Milena’ya Mektuplar
Franz Kafka
Can Yayınları. Syf: 400. Basım Tarihi: 2023. İlk Yayın Tarihi: 1952
Franz Kafka, 1883 yılında Prag'da doğdu. Taşralı Çek proletaryasından gelip zengin bir tüccar konumuna yükselmiş bir baba ile zengin ve aydın bir Alman Yahudi annenin çocuğu olan Franz Kafka'nın, içe dönük ve huzursuz kişiliğini büyük ölçüde annesine borçlu olduğu söylenir. Ailenin en büyük çocuğu olan Kafka'nın iki erkek kardeşi küçük yaşta hayatlarını kaybettiler.

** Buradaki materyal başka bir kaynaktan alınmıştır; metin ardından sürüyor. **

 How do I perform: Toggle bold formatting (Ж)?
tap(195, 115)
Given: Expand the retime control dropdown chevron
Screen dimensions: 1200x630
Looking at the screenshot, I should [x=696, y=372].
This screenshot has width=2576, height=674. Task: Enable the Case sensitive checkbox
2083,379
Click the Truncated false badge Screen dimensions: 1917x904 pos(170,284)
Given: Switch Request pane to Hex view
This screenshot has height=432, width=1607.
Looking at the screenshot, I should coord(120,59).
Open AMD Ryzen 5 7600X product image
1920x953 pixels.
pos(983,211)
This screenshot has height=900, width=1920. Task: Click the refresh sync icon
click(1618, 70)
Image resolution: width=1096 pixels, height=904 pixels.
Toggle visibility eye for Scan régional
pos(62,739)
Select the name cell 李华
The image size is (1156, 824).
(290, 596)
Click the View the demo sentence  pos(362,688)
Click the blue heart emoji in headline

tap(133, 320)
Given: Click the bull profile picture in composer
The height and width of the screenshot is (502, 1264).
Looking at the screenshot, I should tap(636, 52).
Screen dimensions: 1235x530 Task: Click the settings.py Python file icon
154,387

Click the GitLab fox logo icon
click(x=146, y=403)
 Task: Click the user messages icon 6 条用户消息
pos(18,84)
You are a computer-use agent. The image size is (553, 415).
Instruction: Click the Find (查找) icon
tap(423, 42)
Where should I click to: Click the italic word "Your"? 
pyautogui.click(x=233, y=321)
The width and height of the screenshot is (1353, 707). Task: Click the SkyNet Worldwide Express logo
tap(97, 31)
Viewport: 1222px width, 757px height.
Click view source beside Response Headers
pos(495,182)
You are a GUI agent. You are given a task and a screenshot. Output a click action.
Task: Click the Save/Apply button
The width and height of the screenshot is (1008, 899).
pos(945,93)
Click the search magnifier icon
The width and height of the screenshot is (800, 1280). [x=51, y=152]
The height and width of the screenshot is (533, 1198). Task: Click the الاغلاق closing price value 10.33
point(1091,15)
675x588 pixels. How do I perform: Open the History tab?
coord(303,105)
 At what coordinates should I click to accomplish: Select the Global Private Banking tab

Kız kardeşleri Elli, Valli ve Ottla ise Nazi Almanyası'nın organize ettiği Yahudi katliamı Holocaust'da hayatlarını kaybettiler. Kafka, çeşitli ailevi ve toplumsal sebepler yüzünden çevresine yabancılaşarak büyüdü. Ailesinin Prag'daki Alman toplumuyla kaynaşma çabaları sonucunda Alman okullarında okudu. 1924 yılı 3 Haziran gecesi, 1917 senesinde kaldırıldığı Viyana yakınlarındaki Keirling sanatoryumunda hayata gözlerini yumdu.
Kafka ve Milena, Prag’da tanışmışlardır. Milena gazetecidir ve iyi derecede Çek diline hâkimdir. Kafka ile olan dostlukları, Kafka’nın yazılarını Çekçe’ye çevirmesini istemesiyle başlar. Milena, Viyana’da yaşayan evli bir kadındır. Kafka’nın ise hayatına iki kadın girmiş onlar ile nişanlanmış, anlaşamayıp ayrılmışlardır. Mektuplaşmaları önceleri iş görüşmeleri üzerine olsa da ilerleyen zamanlarda bir ilişkiye döner. İkisinin de ortak bir özelliği vardı. Hastaydılar. Franz, Milena’dan önce verem hastalığına tutulmuş, ölümü beklerken şans eseri kurtulmuş görünen hayatını yazılarını yazarak sürdürmüştür. Milena onun bu hasta hayatına bir ışık, geri kalan hayatına devam etmesi için bir tutanak olmuştur. Ancak aralarındaki engel büyüktür. Milena evlidir. Kafka imkânsız aşkına gün geçtikçe bağlanır. Mektuplarda sık sık Viyana’ya gittiğinde Milena ile geçirdiği dört günden bahseder. Ormanda geçirdiği vakitlerden, gezdikleri yerlerden…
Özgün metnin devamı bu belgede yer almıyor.